Microsoft is preparing to slash the fees partners get from its Online Services Advisor Incentives program, and many partners are furious about the likelihood of making less money selling Office 365, Exchange Online and other cloud services.
"Microsoft is [screwing] its partners," said the CEO for one Microsoft cloud services partner, who did not want to be identified. "It's total [crap]. I am not happy about this."
The fee cuts, which go into effect Jan. 25, are happening in Microsoft's Advisor Enterprise Agreement Deploy program, in which partners steer customers to purchase Office 365 and other cloud service subscriptions as part of EA volume licensing contracts. In return, partners get a one-time payment based on the full-year value of each seat when the customer deploys the services.
Some partners are so angry about having their fees cut that they're prepared to sell competing products, like Google Apps. One partner told CRN he's planning to change his business to be less dependent on Microsoft partner fees.
"Based on this information, I'll push into other services sooner instead of being a cloud-only play," the source told CRN. "That means VMware and managed services, for which Microsoft gets zero revenue."
The fee cuts mean partners will have less incentive to tout Microsoft cloud services over Google's, the source said. "In the small and medium business space, since the payment from Microsoft isn't much, and the payment from Google isn't much, I'll let the customer choose, instead of advocating for Microsoft," he told CRN.

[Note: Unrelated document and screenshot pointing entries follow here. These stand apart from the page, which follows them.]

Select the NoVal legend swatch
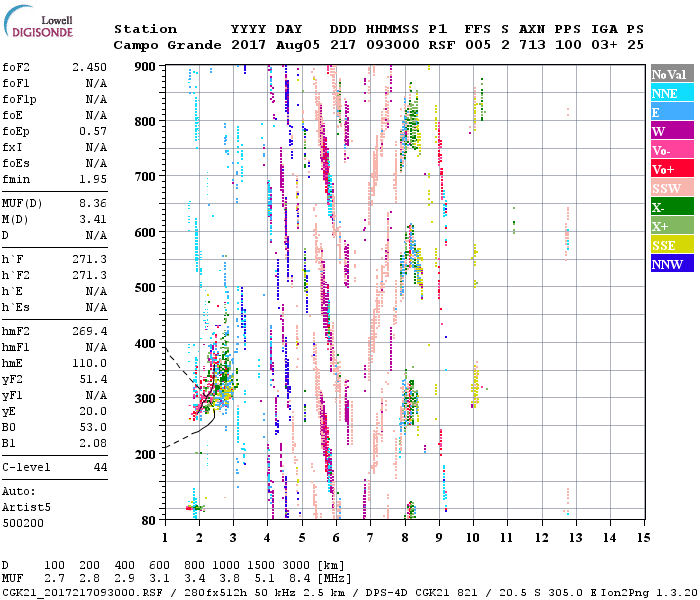Image resolution: width=700 pixels, height=600 pixels. tap(671, 75)
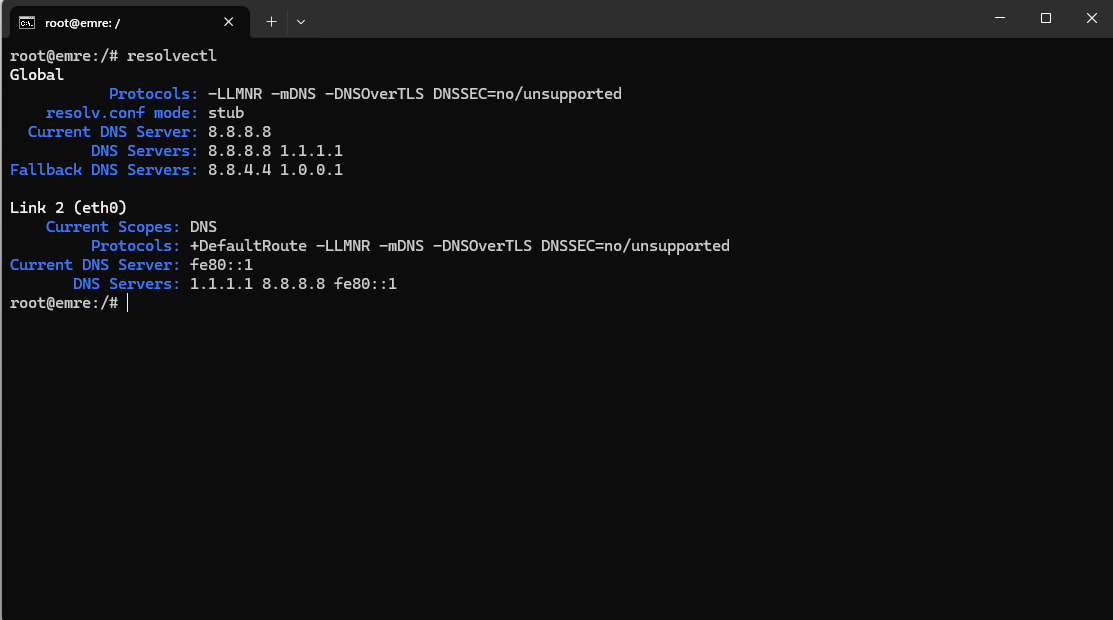Click the fe80::1 current DNS server value
Screen dimensions: 1113x620
221,265
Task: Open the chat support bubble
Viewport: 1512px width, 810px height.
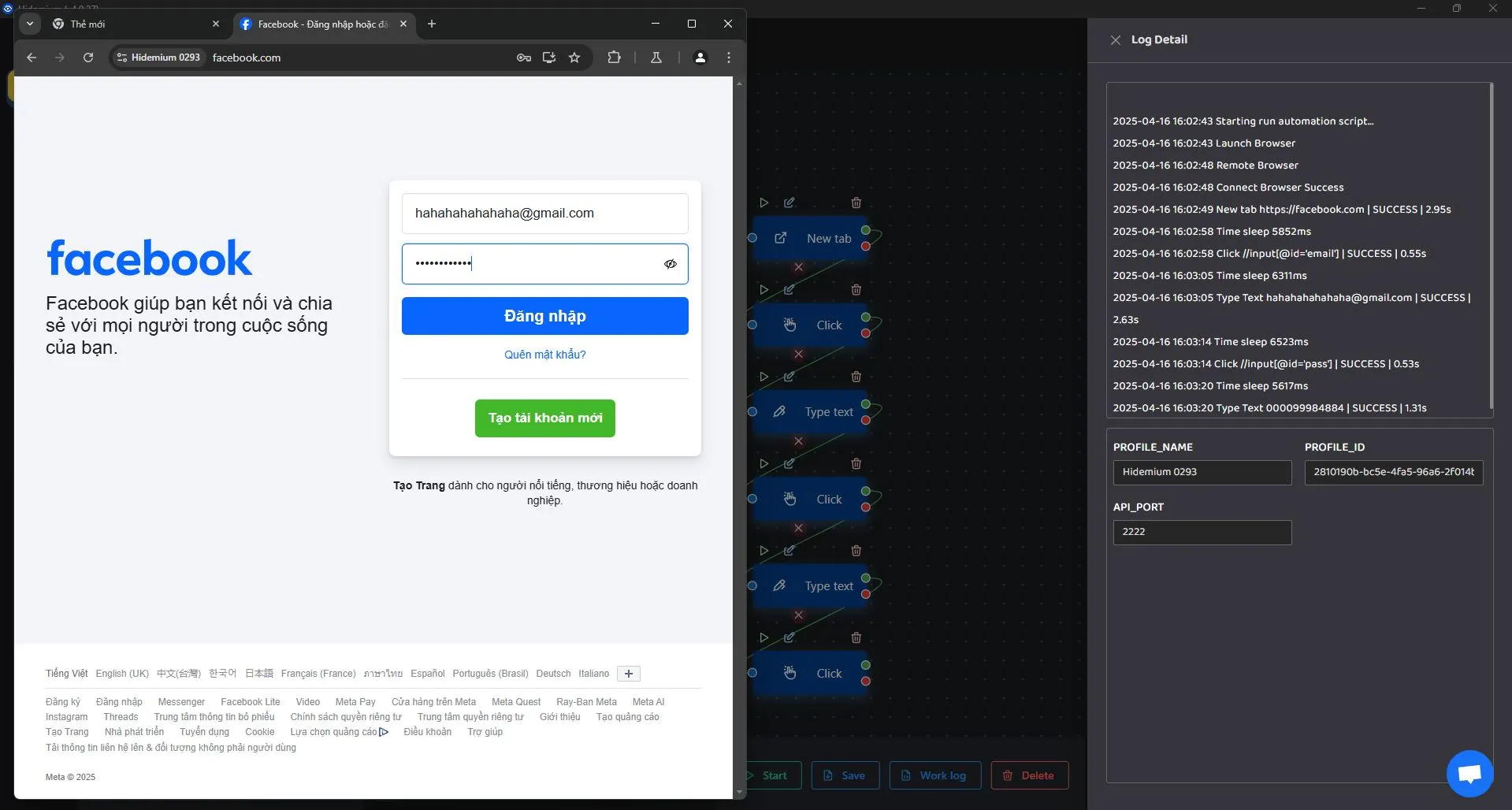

None of the half-dozen or so partners CRN interviewed for this story would speak on the record for fear of damaging their relationships with Microsoft. A spokesperson for Microsoft addressed some, but not all, of the questions CRN asked about the Office 365 fee cuts, and declined to make an executive available to discuss the matter.
All of the partners CRN interviewed are questioning the wisdom of Microsoft cutting back on Office 365 partner fees at a time when competition in the cloud services market is intensifying.
One Microsoft partner told CRN his incentive fees for Office 365 will drop more than 50 percent after the changes go into effect. To put this into context, a 300-seat deal for Microsoft's top-of-the-line Office 365 E3 plan, which used to earn the partner more than $12,000, will now only bring in around half that much.
For an Office 365 E1 deal of similar size, partner incentive fees are set to drop 40 percent, according to the source. "Unfortunately, it looks like the changes are pretty drastic," he said in an interview.
Even partners that don't have a direct financial stake in the Advisor EA Deploy program told CRN the fee cuts are a troubling sign.
"Microsoft has been preaching that the cloud was going to level the playing field [for partners], but nothing is going to stop them from cutting margins," said one disillusioned partner who has been selling Microsoft cloud services since the Business Online Productivity Suite was launched in 2008.
"The channel needs consistency, but Microsoft has changed the payout and commission structure four times in two years," said another disgruntled partner. "How can a partner build a go-to-market model around a payout plan that keeps changing?"